1) PorDrainplatten "ziehen" das Wasser aus dem Boden. Deswegen kann es bei nichtdrückendem/zeitweise drückendem Wasser nachteilig sein überhaupt eine solche Drainage zu verwenden, weil dann erst recht Wasser an die Kellerwand geführt wird.
2) Die Drainagerohre dürfen kein zu großes Gefälle haben, da sich ansonsten der Schlamm im Rohr zu kleinen "Türmchen" aufhäuft. Welches Gefälle ist ideal? (Jaja, ich weiß, das muss mein Architekt eigentlich wissen ... aber der macht teilweise soviel Mist, dass ich lieber eingehend informiert sein will)
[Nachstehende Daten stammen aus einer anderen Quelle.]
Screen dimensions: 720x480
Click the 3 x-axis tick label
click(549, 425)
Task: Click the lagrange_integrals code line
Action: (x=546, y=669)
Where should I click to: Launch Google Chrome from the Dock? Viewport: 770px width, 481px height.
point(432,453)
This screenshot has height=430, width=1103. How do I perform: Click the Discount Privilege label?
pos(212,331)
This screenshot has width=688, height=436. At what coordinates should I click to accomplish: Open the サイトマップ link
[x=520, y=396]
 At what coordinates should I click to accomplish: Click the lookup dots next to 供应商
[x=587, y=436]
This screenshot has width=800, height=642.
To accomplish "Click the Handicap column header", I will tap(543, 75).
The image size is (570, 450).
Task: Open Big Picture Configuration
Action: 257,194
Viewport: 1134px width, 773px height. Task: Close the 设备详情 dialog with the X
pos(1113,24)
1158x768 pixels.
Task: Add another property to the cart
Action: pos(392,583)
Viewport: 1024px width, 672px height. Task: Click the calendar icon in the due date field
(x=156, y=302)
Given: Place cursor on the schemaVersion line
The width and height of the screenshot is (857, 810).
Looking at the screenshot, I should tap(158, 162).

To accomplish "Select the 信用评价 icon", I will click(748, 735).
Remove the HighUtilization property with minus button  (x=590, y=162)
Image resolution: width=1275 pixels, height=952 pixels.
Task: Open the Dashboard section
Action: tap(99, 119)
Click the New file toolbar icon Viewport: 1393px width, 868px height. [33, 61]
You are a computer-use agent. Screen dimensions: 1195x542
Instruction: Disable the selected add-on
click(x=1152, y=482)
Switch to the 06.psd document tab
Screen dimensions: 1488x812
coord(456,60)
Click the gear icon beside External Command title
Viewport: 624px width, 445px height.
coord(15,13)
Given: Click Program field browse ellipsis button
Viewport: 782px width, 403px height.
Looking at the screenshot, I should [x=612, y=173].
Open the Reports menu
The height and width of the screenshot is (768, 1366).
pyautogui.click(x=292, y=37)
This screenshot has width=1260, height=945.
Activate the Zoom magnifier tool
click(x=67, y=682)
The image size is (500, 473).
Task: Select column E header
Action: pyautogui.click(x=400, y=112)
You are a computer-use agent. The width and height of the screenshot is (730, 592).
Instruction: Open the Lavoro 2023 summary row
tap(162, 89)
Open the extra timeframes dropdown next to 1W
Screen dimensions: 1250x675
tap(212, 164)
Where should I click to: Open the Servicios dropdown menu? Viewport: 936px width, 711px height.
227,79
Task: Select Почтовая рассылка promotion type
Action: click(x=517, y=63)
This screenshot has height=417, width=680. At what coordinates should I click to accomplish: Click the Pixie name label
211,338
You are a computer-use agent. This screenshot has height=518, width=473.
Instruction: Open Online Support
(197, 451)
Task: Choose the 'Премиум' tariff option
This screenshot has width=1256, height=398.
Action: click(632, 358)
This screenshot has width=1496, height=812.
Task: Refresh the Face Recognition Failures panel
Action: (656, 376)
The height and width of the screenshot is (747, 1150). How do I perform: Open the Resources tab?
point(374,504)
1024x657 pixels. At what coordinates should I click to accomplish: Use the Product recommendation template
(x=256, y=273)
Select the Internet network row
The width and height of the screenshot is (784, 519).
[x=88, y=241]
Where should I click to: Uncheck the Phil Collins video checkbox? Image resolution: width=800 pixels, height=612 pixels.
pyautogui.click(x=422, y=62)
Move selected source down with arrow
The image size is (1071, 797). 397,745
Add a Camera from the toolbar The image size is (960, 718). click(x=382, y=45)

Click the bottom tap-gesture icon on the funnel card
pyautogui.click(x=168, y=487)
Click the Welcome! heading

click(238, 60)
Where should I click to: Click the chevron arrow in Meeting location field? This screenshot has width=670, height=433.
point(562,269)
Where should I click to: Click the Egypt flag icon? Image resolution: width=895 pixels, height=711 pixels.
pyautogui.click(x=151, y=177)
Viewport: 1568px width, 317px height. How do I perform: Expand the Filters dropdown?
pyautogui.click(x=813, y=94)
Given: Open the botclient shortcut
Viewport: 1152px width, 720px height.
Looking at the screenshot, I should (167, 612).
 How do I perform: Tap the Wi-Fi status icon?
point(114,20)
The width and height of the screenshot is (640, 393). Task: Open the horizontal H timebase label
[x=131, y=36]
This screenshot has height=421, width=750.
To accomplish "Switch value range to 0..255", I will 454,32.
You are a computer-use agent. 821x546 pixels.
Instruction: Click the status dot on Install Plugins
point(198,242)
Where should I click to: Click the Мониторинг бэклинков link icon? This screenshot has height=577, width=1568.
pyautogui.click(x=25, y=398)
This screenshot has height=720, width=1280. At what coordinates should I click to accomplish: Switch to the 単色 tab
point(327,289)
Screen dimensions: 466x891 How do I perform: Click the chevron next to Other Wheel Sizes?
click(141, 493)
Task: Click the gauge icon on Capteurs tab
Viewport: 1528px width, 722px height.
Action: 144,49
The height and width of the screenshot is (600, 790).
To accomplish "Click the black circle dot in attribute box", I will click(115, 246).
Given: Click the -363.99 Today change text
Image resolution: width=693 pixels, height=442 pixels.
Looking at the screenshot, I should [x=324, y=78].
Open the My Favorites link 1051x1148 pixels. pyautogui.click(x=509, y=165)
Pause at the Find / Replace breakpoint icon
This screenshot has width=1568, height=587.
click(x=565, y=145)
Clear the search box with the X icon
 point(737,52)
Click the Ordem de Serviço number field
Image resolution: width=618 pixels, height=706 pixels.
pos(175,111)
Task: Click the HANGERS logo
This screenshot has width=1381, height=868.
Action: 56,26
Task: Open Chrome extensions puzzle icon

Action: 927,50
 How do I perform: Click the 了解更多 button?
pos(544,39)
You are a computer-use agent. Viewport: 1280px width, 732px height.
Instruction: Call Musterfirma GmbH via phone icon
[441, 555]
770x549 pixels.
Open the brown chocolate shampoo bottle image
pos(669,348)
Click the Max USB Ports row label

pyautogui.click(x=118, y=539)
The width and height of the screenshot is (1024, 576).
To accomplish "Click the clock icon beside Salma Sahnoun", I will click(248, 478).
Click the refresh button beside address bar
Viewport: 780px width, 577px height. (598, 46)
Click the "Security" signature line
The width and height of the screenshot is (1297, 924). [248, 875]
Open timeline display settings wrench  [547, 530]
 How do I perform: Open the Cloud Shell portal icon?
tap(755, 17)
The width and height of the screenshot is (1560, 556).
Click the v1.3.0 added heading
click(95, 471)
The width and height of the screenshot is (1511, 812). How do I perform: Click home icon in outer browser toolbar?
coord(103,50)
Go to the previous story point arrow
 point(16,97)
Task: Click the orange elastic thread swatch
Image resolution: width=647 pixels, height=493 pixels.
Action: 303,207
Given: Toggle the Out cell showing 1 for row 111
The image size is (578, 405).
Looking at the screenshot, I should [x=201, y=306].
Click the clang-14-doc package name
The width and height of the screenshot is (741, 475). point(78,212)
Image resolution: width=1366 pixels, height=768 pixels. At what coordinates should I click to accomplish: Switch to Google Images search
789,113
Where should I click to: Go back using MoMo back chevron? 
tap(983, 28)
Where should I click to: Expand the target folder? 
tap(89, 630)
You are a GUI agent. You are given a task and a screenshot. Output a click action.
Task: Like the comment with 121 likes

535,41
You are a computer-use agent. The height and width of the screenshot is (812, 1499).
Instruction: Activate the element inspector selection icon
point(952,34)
3) Die Drainagerohre sollen mit dem Mittelpunkt auf Höhe der Oberkante Bodenplatte liegen, um eine Unterspülung (und damit spätere Setzrisse) derselben zu vermeiden.
4) Die Drainagerohre sollen auf einer ca. 5 cm dicken Betonschicht/Betonschiene) liegen um auch hier eine Unterspülung zu vermeiden und somit ein "Einfressen" in das Erdreich zu vermeiden (Senkung der Rohre und damit das Problem aus Nr. 3) )
5) Die Drainagerohre sollen mit einem "Geovlies" (Begriff?) überdeckt werden, dass das Eindringen von Erdreich in die Rohre weitestgehend verhindern soll.
Wenn irgendetwas aus den Punkten 1-5 kein Kokolores, sondern sinnvoll ist, auf was habe ich dann als Bauherr bei dem im Werkvertrag "Drainage nach DINAbk." steht einen Anspruch. Oder anders gefragt: Was von den o.g. Maßnahmen gehört zur DIN?